VRML manipule des objets élémentaires appelés nœuds ou nodes qui peuvent être une sphère, un polygone, etc. Un fichier VRML va donc contenir les caractéristiques de chacun des objets qui composent une scène en trois dimensions mais c'est le navigateur de l'utilisateur qui va décoder les informations de l'ensemble des différents objets pour recréer une scène. [10]

PGML (Precision Graphics Markup Language)

Le 13 avril 1998, Adobe, associé à IBM, Netscape et Sun, soumettait au W3C les spécifications d'un nouveau format d'images.
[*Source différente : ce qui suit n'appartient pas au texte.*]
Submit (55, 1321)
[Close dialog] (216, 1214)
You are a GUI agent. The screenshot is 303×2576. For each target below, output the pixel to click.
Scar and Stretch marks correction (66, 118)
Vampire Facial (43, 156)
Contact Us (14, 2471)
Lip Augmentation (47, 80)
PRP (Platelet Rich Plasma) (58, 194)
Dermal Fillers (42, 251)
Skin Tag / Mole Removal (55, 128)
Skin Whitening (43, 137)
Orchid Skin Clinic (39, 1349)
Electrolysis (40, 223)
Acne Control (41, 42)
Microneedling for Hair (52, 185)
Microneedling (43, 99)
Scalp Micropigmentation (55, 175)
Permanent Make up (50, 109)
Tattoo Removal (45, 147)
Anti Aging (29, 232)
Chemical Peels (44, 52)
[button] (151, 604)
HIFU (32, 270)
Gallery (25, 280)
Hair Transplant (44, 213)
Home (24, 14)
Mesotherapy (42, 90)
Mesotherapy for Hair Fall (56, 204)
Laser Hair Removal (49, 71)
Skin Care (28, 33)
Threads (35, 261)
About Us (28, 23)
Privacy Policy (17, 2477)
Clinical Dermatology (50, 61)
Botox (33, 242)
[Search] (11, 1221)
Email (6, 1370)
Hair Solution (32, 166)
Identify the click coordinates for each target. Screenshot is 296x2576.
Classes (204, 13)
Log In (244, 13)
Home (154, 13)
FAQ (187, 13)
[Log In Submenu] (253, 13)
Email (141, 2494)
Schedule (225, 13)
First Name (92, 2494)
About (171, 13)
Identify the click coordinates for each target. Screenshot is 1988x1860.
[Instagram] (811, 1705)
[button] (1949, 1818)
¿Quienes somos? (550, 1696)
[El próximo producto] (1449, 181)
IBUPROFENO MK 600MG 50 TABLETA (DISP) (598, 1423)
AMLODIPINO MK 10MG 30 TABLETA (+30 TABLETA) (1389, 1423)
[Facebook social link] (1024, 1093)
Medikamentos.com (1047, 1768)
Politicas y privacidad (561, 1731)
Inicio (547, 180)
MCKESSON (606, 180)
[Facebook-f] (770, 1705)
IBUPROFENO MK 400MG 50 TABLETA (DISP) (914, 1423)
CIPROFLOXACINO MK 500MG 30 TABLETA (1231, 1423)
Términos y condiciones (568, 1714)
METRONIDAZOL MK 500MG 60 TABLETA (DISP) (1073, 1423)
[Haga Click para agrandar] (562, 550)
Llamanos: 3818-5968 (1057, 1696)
Ce format définit des images vectorielles et non plus bitmap comme les GIF et Jpeg que l'on trouve aujourd'hui sur les pages Web. Un des multiples avantages des images vectorielles, outre un téléchargement plus rapide, est qu'un texte inséré dans le graphique pourra enfin être indexé (car définit en tant que zone texte dans l'image). [12]

VML (Vector Markup Language)

Un communiqué de presse, en anglais, disponible à l'adresse <http://betty.userland.com/stories/daveWiner/98/05/vml.html> annonce un nouveau format d'image vectorielle proposé au World Wide Web Consortium (W3C) par Autodesk, HP, Macromedia, Microsoft et Visio. Pour rappel, il n'existe pas de format d'images vectorielles reconnues par les moteurs. Les images présentes sur les sites Web sont au format GIF ou Jpeg.


Tous ces formats s'affrontent pour exister et dominer le monde de l'Internet. La lutte entre le PGML et le VML promet d'être commerciale et accrochée si l'on considère les entreprises concernées. Les évolutions dans ce domaine sont rapides et on ne peut guère aujourd'hui que s'appuyer sur ceux qui, déjà implantés, ont une influence en ce qui concerne le sujet de ce mémoire : SGML et surtout HTML (le plus utilisé sur le W3). Les hypothèses pour l'avenir restent plus hasardeuses, quoique le XML semble être le langage promis au plus bel avenir. Mais aucun standard ne peut devenir pérenne sans être devenu auparavant un standard de fait (en effet, tout est là question d'usage, une norme est élaborée et éditée -parfois en ligne-, mais tant que les utilisateurs ne se l'approprient pas, elle ne peut être considérée comme un standard). HTML ne semble pas voué à disparaître dans les prochaines années tant il est employé, mais l'évolution des professionnels vers le XML reste l'hypothèse la plus plausible à moyen terme.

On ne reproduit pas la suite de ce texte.